We analyzed the mechanisms underlying the ion transport induced by tert-butyl hydroperoxide (t-BOOH), a membrane-permeant oxidant that has been widely used as a model of oxidative stress, in human airway epithelial cells (Calu-3). We found that t-BOOH induced a short-circuit current that was composed of two distinct components, a peaked component (PC) and a sustained component (SC). Both components were reduced by the presence of H-89 (N-[2-(4- bromocinnamylamino) ethyl]-5-isoquinoline) [10 μM, a protein kinase A (PKA) inhibitor] and clofilium (100 μM, a cAMP-dependent K⁺ channel inhibitor) but not by charybdotoxin (50 nM, a human intermediate conductance Ca²⁺-activated K⁺ channel inhibitor), suggesting that both PC and SC were generated through a common PKA-dependent/Ca²⁺- independent pathway. Notwithstanding, analyses of the physiological properties revealed that PC and SC were attributable to different pathways. PC, but not SC, was correlated with apical membrane Cl^- conductance and was inhibited by the cyclooxygenase (COX)-2 inhibitor NS-398 (N-[2-(cyclohexyloxyl)- 4-nitrophenyl]-methane sulfonamide; 10 μM). In contrast, SC, but not PC, was composed of a component sensitive to bumetanide (50 μM), an inhibitor of the basolateral Na⁺-K⁺-2Cl^- cotransporter (NKCC1), and was abolished by the cytoskeleton dysfunction induced by cytochalasin D (10 μM) and (R)-(+)-trans-N-(4-pyridyl)-4-(1-aminoethyl)-cyclohexane carboxamide (Y-27632; 20 μM).

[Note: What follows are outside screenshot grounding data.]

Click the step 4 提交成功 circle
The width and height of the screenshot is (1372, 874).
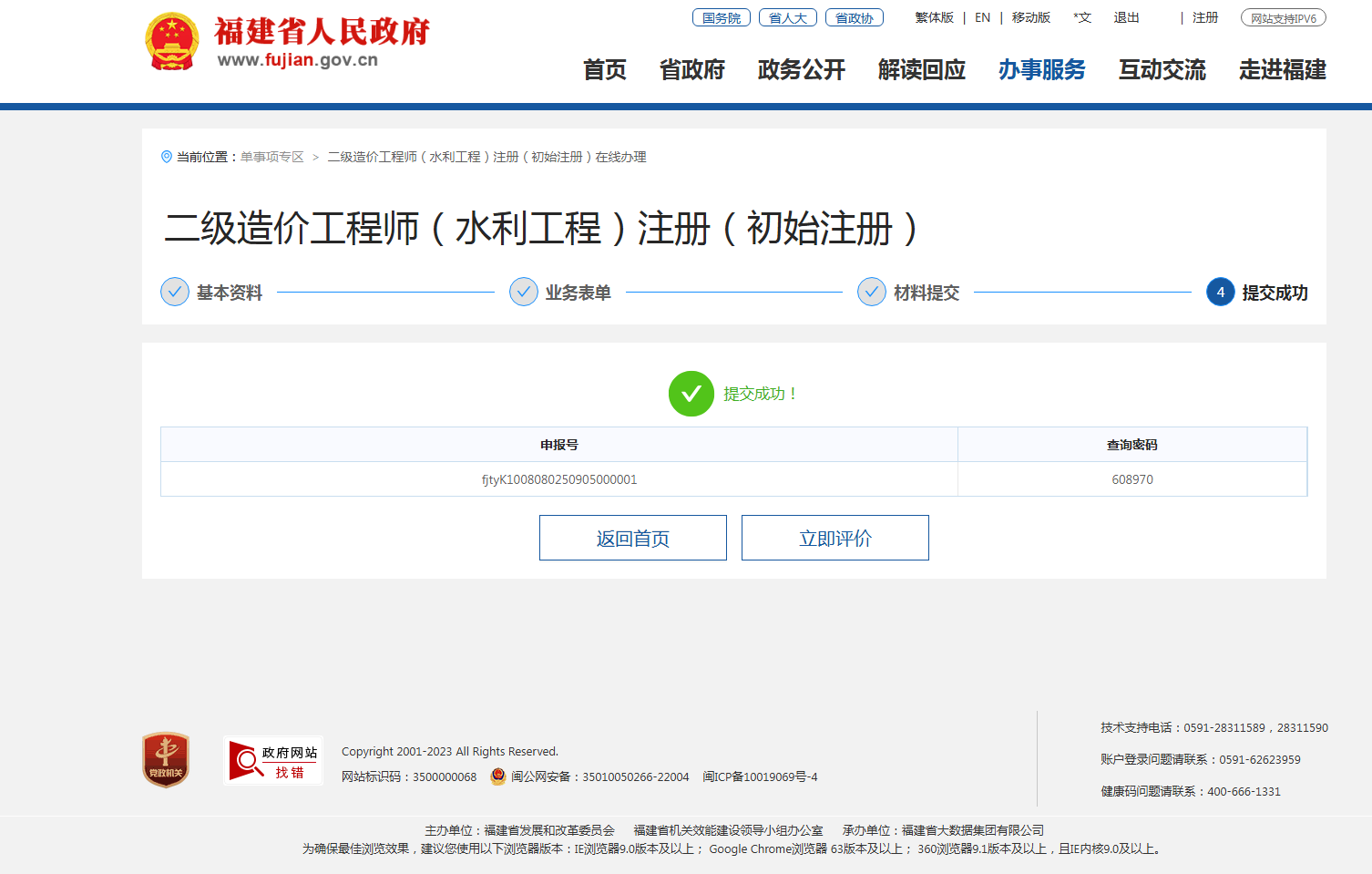click(x=1221, y=292)
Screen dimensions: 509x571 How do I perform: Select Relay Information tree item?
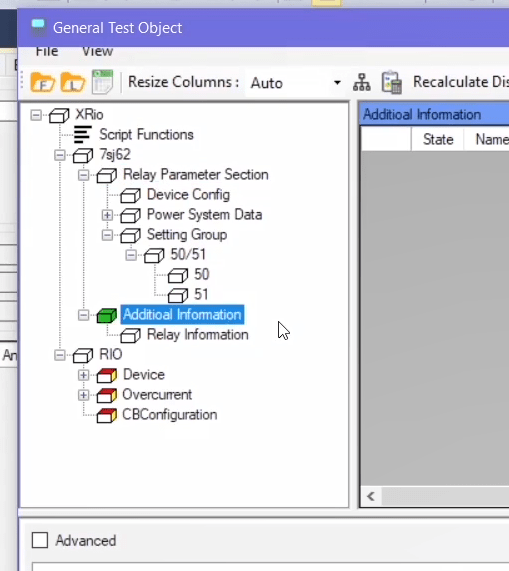pos(197,335)
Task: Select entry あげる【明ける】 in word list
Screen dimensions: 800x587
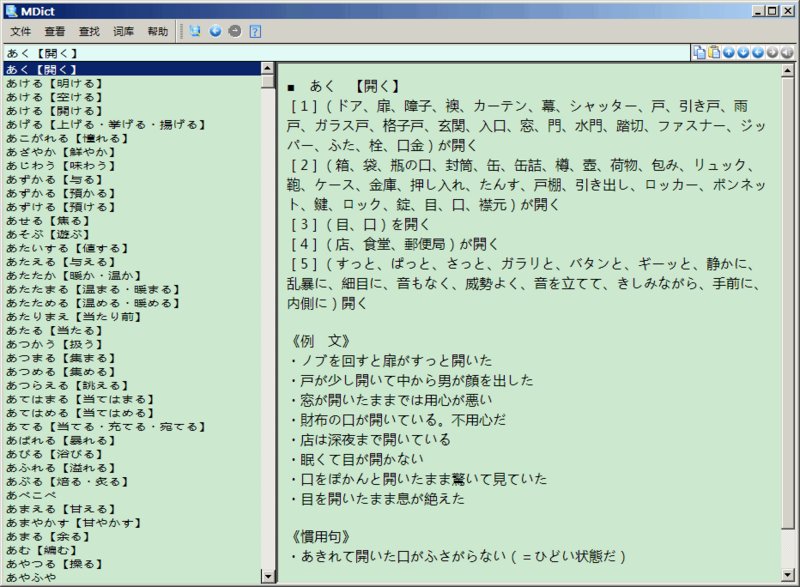Action: coord(52,83)
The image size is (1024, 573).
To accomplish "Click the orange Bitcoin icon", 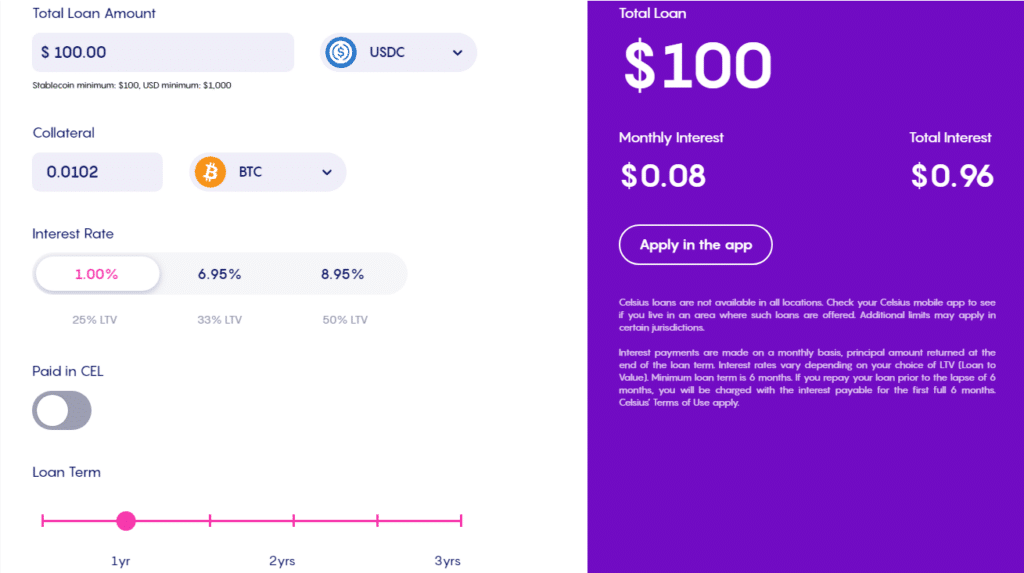I will pyautogui.click(x=210, y=172).
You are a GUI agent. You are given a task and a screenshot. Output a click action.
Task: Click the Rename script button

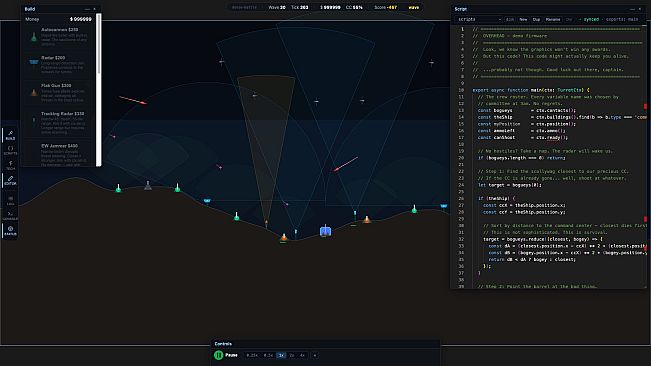pos(553,20)
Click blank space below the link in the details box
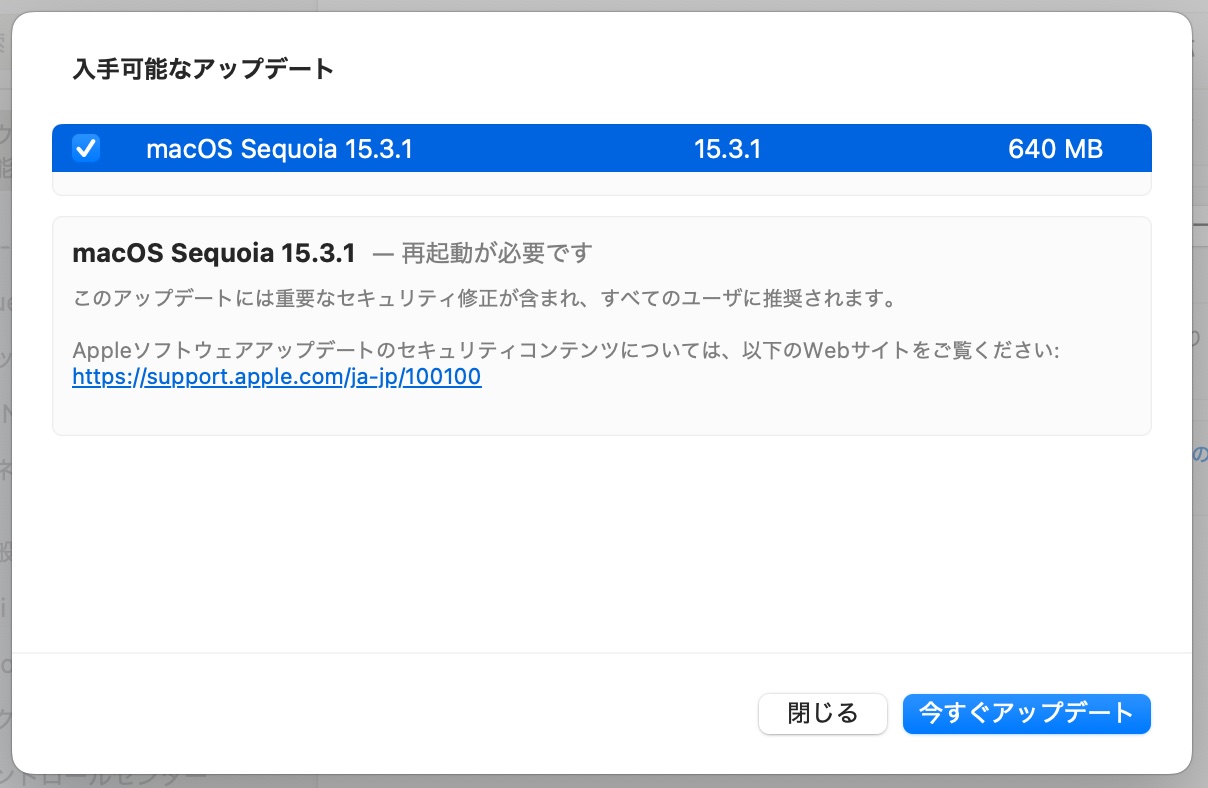Screen dimensions: 1208x788 [602, 412]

Collectively, t-BOOH induces PKA-related anion secretion through two independent pathways: rapid activation of apical anion efflux through a COX-2-dependent/cytoskeleton-independent pathway and relatively delayed activation of NKCC1 for basolateral anion uptake through a COX-2-independent/cytoskeleton-dependent pathway.